In a "'best case" divorce scenario, both parents are friendly and amicable with one another, sharing parenting responsibilities and acting in their child's best interest. Unfortunately, many divorces are not amicable, and parental alienation can result.
What is alienation?
Parental alienation is a blanket term that describes one parent's words or actions to actively destroy the child's relationship with the other parent. Although no parent wants to harm their children, alienation can cause long-lasting emotional damage for children caught up in it.
What do Washington courts say about alienation?
The relevant law is RCW 26.09.002, which says that Washington courts need to use the child's best interests as the determining factor when allocating parental responsibilities in a custody proceeding. Recognizing that the parent-child relationship is a critical part of a child's well-being, the law says those relationships should be encouraged and fostered unless doing so is inconsistent with the child's best interest.
The law specifically addresses a child's emotional growth, health and stability, and physical care, saying that parenting time and custody determinations should only change the parent-child relationship to the extent necessary because of the parents' separation or divorce, and in a way that would protect the child from harm (physical, mental or emotional.)
What does this mean for divorcing parents?
Washington courts have been clear that parents who badmouth each other or otherwise interfere with the other parent's right to see or talk to their child are undermining the parent-child relationship. Because studies have shown a higher incidence of emotional and social problems in children from one-parent families, courts are adamant about preventing parental alienation if possible.
Both parents should make concerted efforts to spend quality time with their children. It is natural for there to be bad feelings between spouses who are divorcing, but it is important for parents not to speak negatively about their child's other parent.
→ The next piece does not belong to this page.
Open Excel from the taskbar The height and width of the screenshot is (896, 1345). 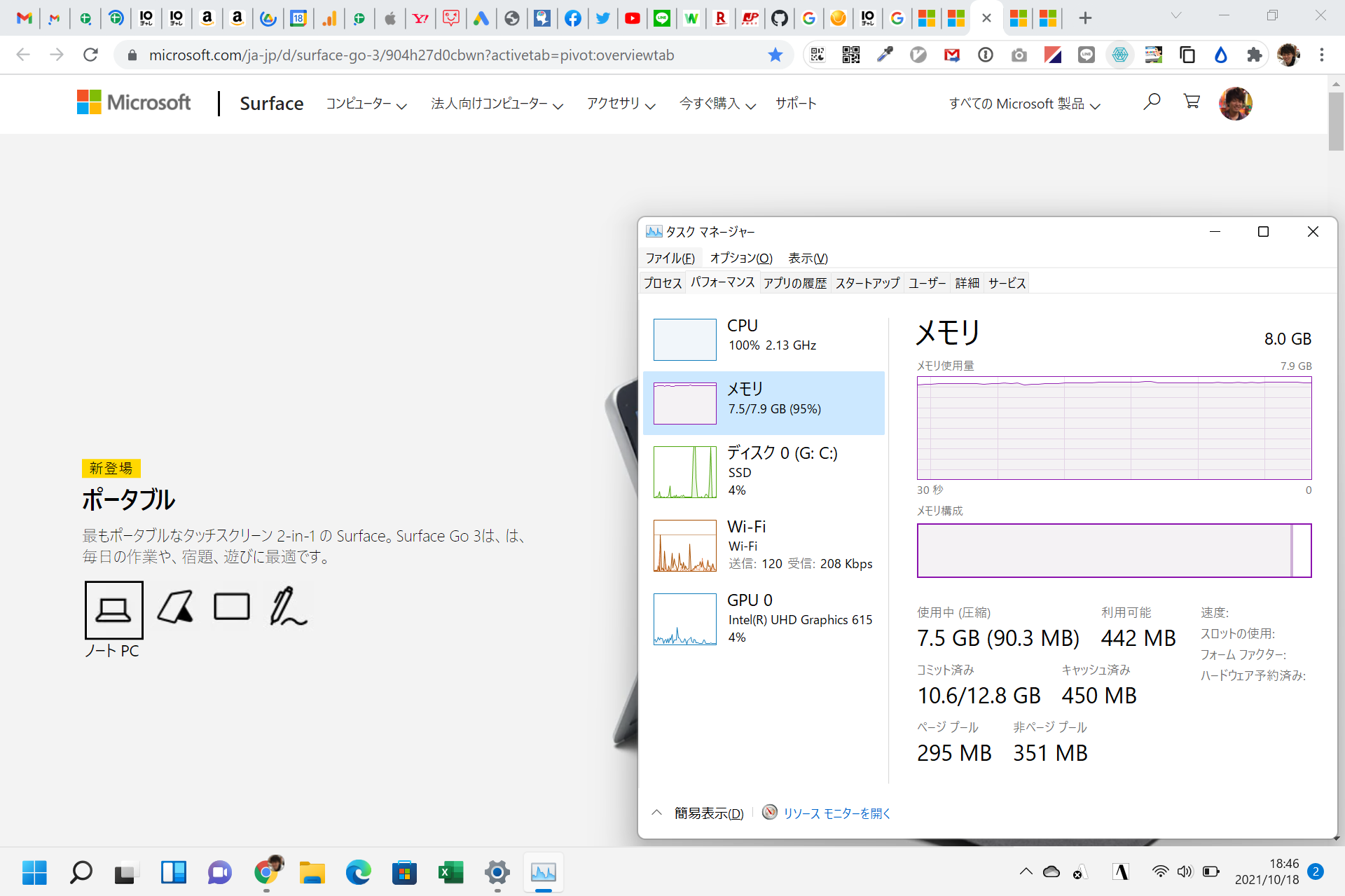450,872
If your child's other parent is badmouthing you or is otherwise alienating your child, try not to react with anger, as that will only fuel the fire. Be persistent and rational in your words and actions, demonstrating your commitment to acting in your child's best interests.
In any divorce situation, it is important to work with a knowledgeable, experienced family law attorney; doing so is particularly important in a situation where one parent has concerns about parental alienation. A lawyer can help advocate for your rights so you can continue to have a healthy, happy relationship with your child throughout and after the divorce.